Segment Open
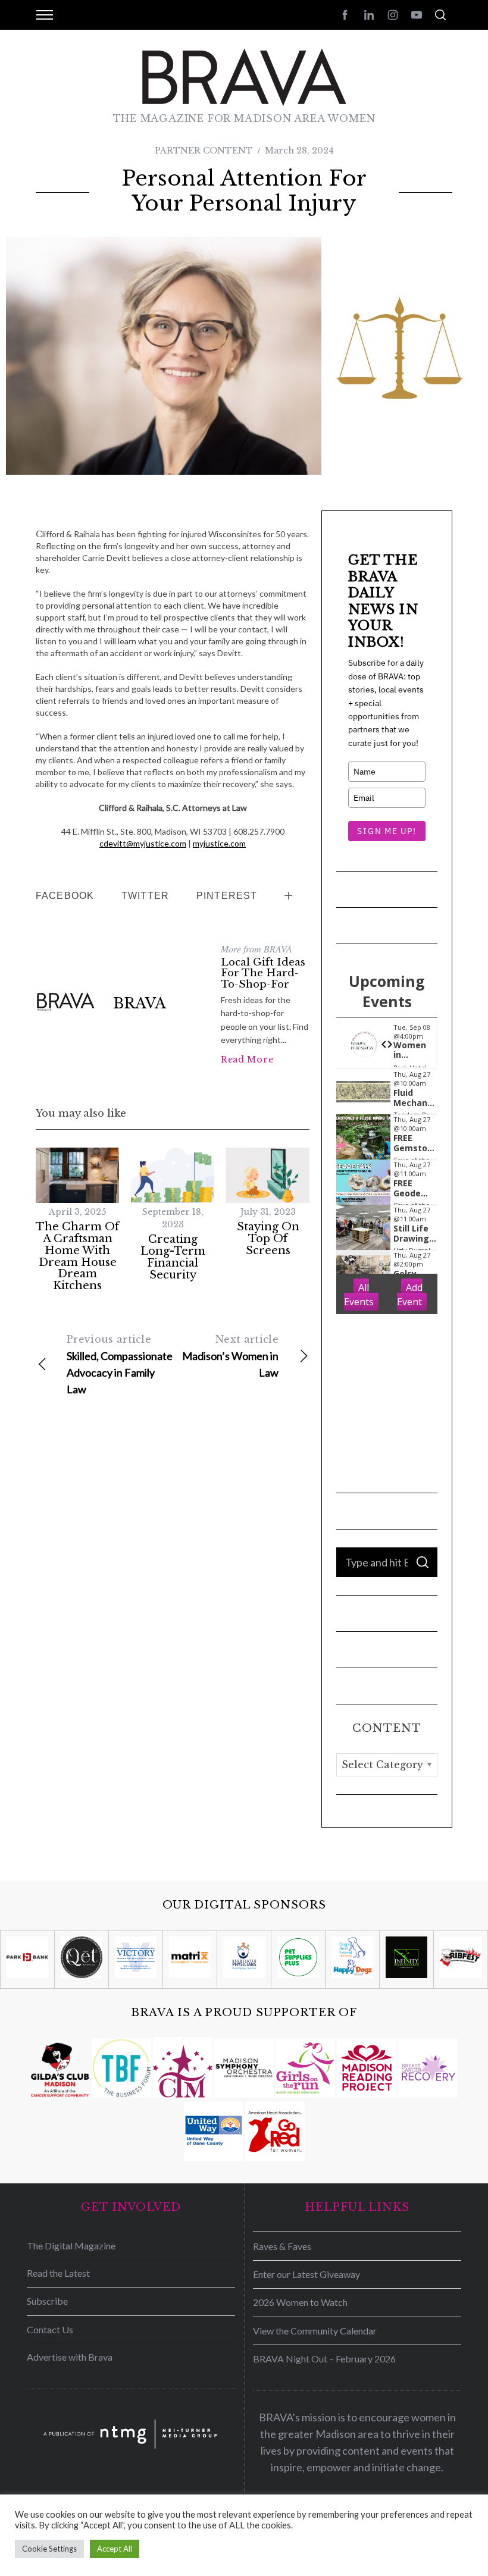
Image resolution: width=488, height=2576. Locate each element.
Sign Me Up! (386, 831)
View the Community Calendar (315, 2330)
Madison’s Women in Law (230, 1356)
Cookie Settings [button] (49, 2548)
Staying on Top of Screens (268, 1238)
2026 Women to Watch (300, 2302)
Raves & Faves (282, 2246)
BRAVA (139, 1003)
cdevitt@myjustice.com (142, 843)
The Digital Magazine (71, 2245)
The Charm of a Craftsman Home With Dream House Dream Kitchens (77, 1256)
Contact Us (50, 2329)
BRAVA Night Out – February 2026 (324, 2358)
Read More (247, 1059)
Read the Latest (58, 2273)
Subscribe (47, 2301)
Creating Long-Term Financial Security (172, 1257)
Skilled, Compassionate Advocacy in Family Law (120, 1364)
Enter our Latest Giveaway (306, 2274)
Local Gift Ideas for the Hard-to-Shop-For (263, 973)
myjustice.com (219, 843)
Segment Closed
▸ **WHAT THE EXERCISE ASKS**
Tally the lines of the listing above that include the word "BRAVA". Answer with the number alone.

▸ **COMPLETED TASK**
2